Dataset entries →
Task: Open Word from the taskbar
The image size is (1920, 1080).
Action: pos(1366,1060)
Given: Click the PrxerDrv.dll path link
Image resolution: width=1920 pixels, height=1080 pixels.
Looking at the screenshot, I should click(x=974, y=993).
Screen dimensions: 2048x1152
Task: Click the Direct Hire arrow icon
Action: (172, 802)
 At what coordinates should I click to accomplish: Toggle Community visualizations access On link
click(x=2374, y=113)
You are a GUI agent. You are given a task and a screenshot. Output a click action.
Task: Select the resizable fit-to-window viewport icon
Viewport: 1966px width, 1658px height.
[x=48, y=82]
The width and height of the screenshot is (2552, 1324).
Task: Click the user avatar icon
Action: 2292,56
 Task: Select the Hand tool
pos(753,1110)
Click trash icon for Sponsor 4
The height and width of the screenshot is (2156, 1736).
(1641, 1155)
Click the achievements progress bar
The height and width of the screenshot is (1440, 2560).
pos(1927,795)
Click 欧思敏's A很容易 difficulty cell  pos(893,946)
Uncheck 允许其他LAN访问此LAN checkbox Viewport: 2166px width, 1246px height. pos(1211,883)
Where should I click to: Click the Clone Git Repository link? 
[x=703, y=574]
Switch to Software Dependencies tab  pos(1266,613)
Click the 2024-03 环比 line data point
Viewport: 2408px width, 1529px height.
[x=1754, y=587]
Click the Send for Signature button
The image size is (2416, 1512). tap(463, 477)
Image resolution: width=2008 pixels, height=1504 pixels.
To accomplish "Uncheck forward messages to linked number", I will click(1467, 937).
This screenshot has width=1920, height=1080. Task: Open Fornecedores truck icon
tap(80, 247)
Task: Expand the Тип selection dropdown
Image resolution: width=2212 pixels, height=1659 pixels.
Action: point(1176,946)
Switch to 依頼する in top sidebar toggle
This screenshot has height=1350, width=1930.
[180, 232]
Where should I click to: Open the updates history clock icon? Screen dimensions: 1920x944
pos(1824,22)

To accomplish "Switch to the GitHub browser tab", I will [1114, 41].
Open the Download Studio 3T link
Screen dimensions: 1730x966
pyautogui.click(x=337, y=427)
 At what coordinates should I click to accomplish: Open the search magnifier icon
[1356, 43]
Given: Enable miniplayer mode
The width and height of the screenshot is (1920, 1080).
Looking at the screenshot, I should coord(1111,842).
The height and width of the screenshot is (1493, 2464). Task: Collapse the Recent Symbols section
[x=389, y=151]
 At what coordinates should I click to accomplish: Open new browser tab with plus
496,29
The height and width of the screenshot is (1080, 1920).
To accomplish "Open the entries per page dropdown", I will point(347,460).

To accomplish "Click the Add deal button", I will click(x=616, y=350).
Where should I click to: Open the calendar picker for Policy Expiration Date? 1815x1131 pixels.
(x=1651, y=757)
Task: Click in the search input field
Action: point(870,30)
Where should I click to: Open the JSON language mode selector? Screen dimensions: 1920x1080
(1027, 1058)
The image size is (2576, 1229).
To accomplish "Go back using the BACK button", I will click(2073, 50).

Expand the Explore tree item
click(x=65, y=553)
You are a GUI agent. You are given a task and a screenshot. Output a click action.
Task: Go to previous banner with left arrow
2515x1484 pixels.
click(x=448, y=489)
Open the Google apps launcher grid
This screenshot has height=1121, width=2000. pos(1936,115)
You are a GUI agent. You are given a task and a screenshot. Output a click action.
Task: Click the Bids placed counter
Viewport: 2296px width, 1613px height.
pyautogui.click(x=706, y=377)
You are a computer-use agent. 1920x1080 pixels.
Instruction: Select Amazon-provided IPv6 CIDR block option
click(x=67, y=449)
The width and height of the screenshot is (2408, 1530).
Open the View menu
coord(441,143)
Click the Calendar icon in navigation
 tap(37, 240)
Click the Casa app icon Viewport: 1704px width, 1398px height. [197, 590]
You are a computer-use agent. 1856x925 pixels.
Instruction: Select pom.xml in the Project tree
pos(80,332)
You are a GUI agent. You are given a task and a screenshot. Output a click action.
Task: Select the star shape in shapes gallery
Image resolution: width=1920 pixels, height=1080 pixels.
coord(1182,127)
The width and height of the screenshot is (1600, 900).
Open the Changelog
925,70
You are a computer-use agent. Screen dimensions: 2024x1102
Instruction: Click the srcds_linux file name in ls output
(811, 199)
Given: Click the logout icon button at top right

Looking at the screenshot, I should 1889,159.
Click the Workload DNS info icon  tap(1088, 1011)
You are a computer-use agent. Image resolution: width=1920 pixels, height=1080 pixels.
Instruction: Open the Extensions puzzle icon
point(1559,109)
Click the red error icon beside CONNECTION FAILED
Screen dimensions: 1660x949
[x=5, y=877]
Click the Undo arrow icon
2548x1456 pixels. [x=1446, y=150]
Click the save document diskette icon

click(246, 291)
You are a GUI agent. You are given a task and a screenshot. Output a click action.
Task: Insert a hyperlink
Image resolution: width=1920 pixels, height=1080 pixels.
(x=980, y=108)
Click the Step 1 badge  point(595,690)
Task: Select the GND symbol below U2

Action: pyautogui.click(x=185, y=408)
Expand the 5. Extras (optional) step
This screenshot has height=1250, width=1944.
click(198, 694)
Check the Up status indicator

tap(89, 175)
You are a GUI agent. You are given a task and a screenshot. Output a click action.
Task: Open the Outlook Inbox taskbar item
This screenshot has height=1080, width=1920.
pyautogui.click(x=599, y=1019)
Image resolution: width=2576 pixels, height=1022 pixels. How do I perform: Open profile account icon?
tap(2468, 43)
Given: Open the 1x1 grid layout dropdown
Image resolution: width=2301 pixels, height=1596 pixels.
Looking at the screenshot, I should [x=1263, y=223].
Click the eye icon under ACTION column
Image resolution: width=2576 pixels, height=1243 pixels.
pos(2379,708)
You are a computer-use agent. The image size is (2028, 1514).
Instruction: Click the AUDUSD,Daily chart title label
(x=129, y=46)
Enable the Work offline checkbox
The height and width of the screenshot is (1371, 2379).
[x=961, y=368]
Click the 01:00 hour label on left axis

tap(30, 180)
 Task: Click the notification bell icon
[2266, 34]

What is expected →
The records above should be repeated word for word.

Output of the task →
Task: Open Word from the taskbar
The image size is (1920, 1080).
Action: pos(1366,1060)
Given: Click the PrxerDrv.dll path link
Image resolution: width=1920 pixels, height=1080 pixels.
Looking at the screenshot, I should click(x=974, y=993).
Screen dimensions: 2048x1152
Task: Click the Direct Hire arrow icon
Action: (172, 802)
 At what coordinates should I click to accomplish: Toggle Community visualizations access On link
click(x=2374, y=113)
You are a GUI agent. You are given a task and a screenshot. Output a click action.
Task: Select the resizable fit-to-window viewport icon
Viewport: 1966px width, 1658px height.
[x=48, y=82]
The width and height of the screenshot is (2552, 1324).
Task: Click the user avatar icon
Action: 2292,56
 Task: Select the Hand tool
pos(753,1110)
Click trash icon for Sponsor 4
The height and width of the screenshot is (2156, 1736).
(1641, 1155)
Click the achievements progress bar
The height and width of the screenshot is (1440, 2560).
pos(1927,795)
Click 欧思敏's A很容易 difficulty cell  pos(893,946)
Uncheck 允许其他LAN访问此LAN checkbox Viewport: 2166px width, 1246px height. pos(1211,883)
Where should I click to: Click the Clone Git Repository link? 
[x=703, y=574]
Switch to Software Dependencies tab  pos(1266,613)
Click the 2024-03 环比 line data point
Viewport: 2408px width, 1529px height.
[x=1754, y=587]
Click the Send for Signature button
The image size is (2416, 1512). tap(463, 477)
Image resolution: width=2008 pixels, height=1504 pixels.
To accomplish "Uncheck forward messages to linked number", I will click(1467, 937).
This screenshot has width=1920, height=1080. Task: Open Fornecedores truck icon
tap(80, 247)
Task: Expand the Тип selection dropdown
Image resolution: width=2212 pixels, height=1659 pixels.
Action: point(1176,946)
Switch to 依頼する in top sidebar toggle
This screenshot has height=1350, width=1930.
[180, 232]
Where should I click to: Open the updates history clock icon? Screen dimensions: 1920x944
pos(1824,22)

To accomplish "Switch to the GitHub browser tab", I will [1114, 41].
Open the Download Studio 3T link
Screen dimensions: 1730x966
pyautogui.click(x=337, y=427)
 At what coordinates should I click to accomplish: Open the search magnifier icon
[1356, 43]
Given: Enable miniplayer mode
The width and height of the screenshot is (1920, 1080).
Looking at the screenshot, I should coord(1111,842).
The height and width of the screenshot is (1493, 2464). Task: Collapse the Recent Symbols section
[x=389, y=151]
 At what coordinates should I click to accomplish: Open new browser tab with plus
496,29
The height and width of the screenshot is (1080, 1920).
To accomplish "Open the entries per page dropdown", I will point(347,460).

To accomplish "Click the Add deal button", I will click(x=616, y=350).
Where should I click to: Open the calendar picker for Policy Expiration Date? 1815x1131 pixels.
(x=1651, y=757)
Task: Click in the search input field
Action: point(870,30)
Where should I click to: Open the JSON language mode selector? Screen dimensions: 1920x1080
(1027, 1058)
The image size is (2576, 1229).
To accomplish "Go back using the BACK button", I will click(2073, 50).

Expand the Explore tree item
click(x=65, y=553)
You are a GUI agent. You are given a task and a screenshot. Output a click action.
Task: Go to previous banner with left arrow
2515x1484 pixels.
click(x=448, y=489)
Open the Google apps launcher grid
This screenshot has height=1121, width=2000. pos(1936,115)
You are a GUI agent. You are given a task and a screenshot. Output a click action.
Task: Click the Bids placed counter
Viewport: 2296px width, 1613px height.
pyautogui.click(x=706, y=377)
You are a computer-use agent. 1920x1080 pixels.
Instruction: Select Amazon-provided IPv6 CIDR block option
click(x=67, y=449)
The width and height of the screenshot is (2408, 1530).
Open the View menu
coord(441,143)
Click the Calendar icon in navigation
 tap(37, 240)
Click the Casa app icon Viewport: 1704px width, 1398px height. [197, 590]
You are a computer-use agent. 1856x925 pixels.
Instruction: Select pom.xml in the Project tree
pos(80,332)
You are a GUI agent. You are given a task and a screenshot. Output a click action.
Task: Select the star shape in shapes gallery
Image resolution: width=1920 pixels, height=1080 pixels.
coord(1182,127)
The width and height of the screenshot is (1600, 900).
Open the Changelog
925,70
You are a computer-use agent. Screen dimensions: 2024x1102
Instruction: Click the srcds_linux file name in ls output
(811, 199)
Given: Click the logout icon button at top right

Looking at the screenshot, I should 1889,159.
Click the Workload DNS info icon  tap(1088, 1011)
You are a computer-use agent. Image resolution: width=1920 pixels, height=1080 pixels.
Instruction: Open the Extensions puzzle icon
point(1559,109)
Click the red error icon beside CONNECTION FAILED
Screen dimensions: 1660x949
[x=5, y=877]
Click the Undo arrow icon
2548x1456 pixels. [x=1446, y=150]
Click the save document diskette icon

click(246, 291)
You are a GUI agent. You are given a task and a screenshot. Output a click action.
Task: Insert a hyperlink
Image resolution: width=1920 pixels, height=1080 pixels.
(x=980, y=108)
Click the Step 1 badge  point(595,690)
Task: Select the GND symbol below U2

Action: pyautogui.click(x=185, y=408)
Expand the 5. Extras (optional) step
This screenshot has height=1250, width=1944.
click(198, 694)
Check the Up status indicator

tap(89, 175)
You are a GUI agent. You are given a task and a screenshot. Output a click action.
Task: Open the Outlook Inbox taskbar item
This screenshot has height=1080, width=1920.
pyautogui.click(x=599, y=1019)
Image resolution: width=2576 pixels, height=1022 pixels. How do I perform: Open profile account icon?
tap(2468, 43)
Given: Open the 1x1 grid layout dropdown
Image resolution: width=2301 pixels, height=1596 pixels.
Looking at the screenshot, I should [x=1263, y=223].
Click the eye icon under ACTION column
Image resolution: width=2576 pixels, height=1243 pixels.
pos(2379,708)
You are a computer-use agent. The image size is (2028, 1514).
Instruction: Click the AUDUSD,Daily chart title label
(x=129, y=46)
Enable the Work offline checkbox
The height and width of the screenshot is (1371, 2379).
[x=961, y=368]
Click the 01:00 hour label on left axis

tap(30, 180)
 Task: Click the notification bell icon
[2266, 34]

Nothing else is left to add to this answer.